A palavra crédito deriva das palavras latinas credere, “confiança” e creditum, “uma coisa de boa fé”. Trata-se, portanto, de uma soma em dinheiro disponibilizada por uma pessoa, uma entidade financeira ou um banco, por um determinado período de tempo. O beneficiário deve pagar uma forma de remuneração, designada por juro, como contrapartida da disponibilização do dinheiro. Implica, geralmente, a prestação de uma garantia ao banco, pela quantia emprestada. O crédito ao consumo, geralmente, dispensa esta garantia e consequentemente implica uma taxa de juro mais elevada. Por definição consumo é a utilização, gasto ou aplicação de algum produto ou serviço, por um indivíduo (ou empresa), para suprir as suas necessidades. Ou seja, é o acto ou efeito de consumir.
Quando se recorre ao crédito está implícito um compromisso a longo prazo, e no caso do crédito ao consumo, deve-se proceder de forma a que o orçamento familiar não se desmorone durante o prazo em que o crédito durar, uma vez que esse crédito implica o pagamento de uma taxa de juro e, por essa razão, deve-se pensar cuidadosamente antes de contrair um crédito. Há pouco mais de dez anos não se ouvia falar em crédito ao consumo.
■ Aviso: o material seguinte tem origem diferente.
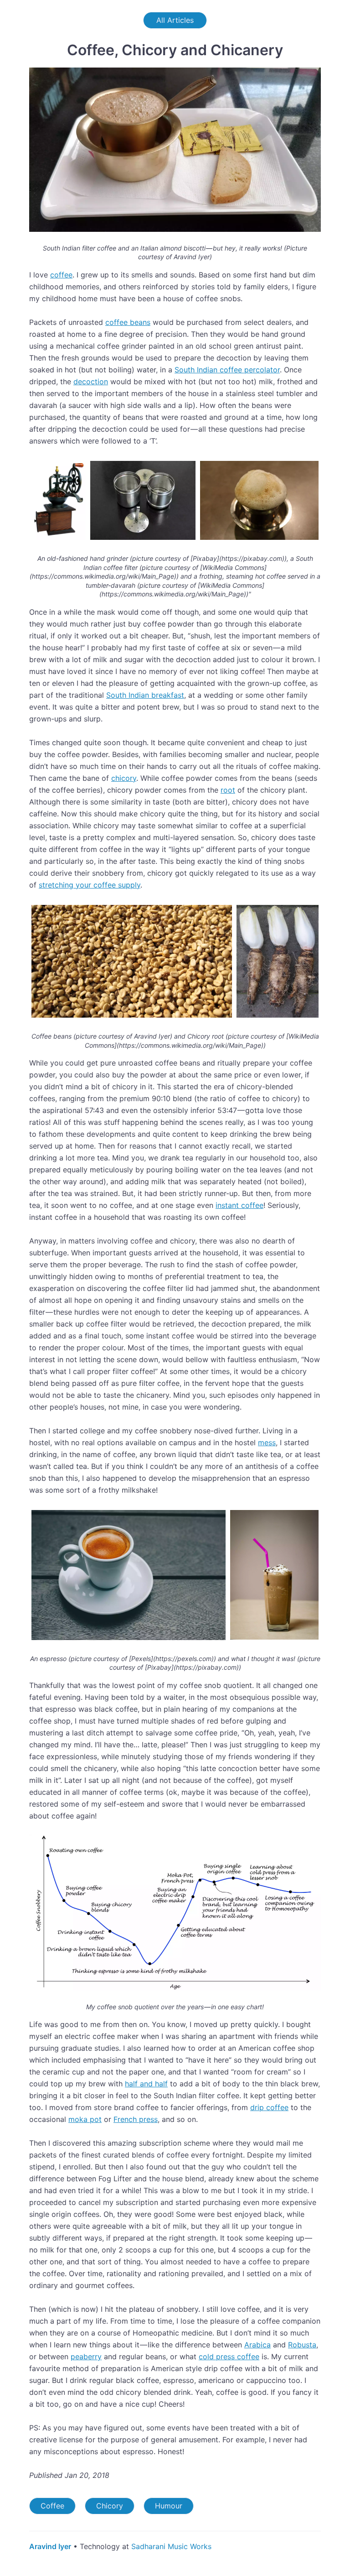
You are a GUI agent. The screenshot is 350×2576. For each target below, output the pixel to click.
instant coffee (239, 1205)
O crédito que os portugueses conheciam era o crédito para a compra de casa e apenas alguns mais bem informados e próximos das instituições financeiras sabiam da possibilidade de utilizarem um crédito para fins privados. O crédito ao consumo é pois uma realidade recente entre nós.
O facto é que, hoje em dia, somos “bombardeados” com publicidade, quer através da televisão, quer através da rádio, revistas, internet e até mesmo um simples panfleto que aceitamos na rua. A publicidade feita pelas diferentes empresas tem como objectivo estimular o consumo, motivar, encantar e seduzir aqueles aos quais ela se dirige, através da criação de novas necessidades, com o fim de assegurar a venda de novos produtos postos no mercado. Assim, a função da publicidade é “vender um produto, aumentar o consumo e abrir mercados”, dado que, em cada anúncio vendem-se “estilos de vida, sensações, emoções, visões do mundo, relações humanas, sistemas de classificação, hierarquias em quantidades significativas”. É devido a esta poderosa influência que os media tem na vida de cada consumidor que as pessoas são incitadas a evidenciar um nível de vida contrário ao seu orçamento familiar. O domínio da publicidade é tão grande que o ser humano não tem condições de optar pelo que consome e o que não precisa de consumir.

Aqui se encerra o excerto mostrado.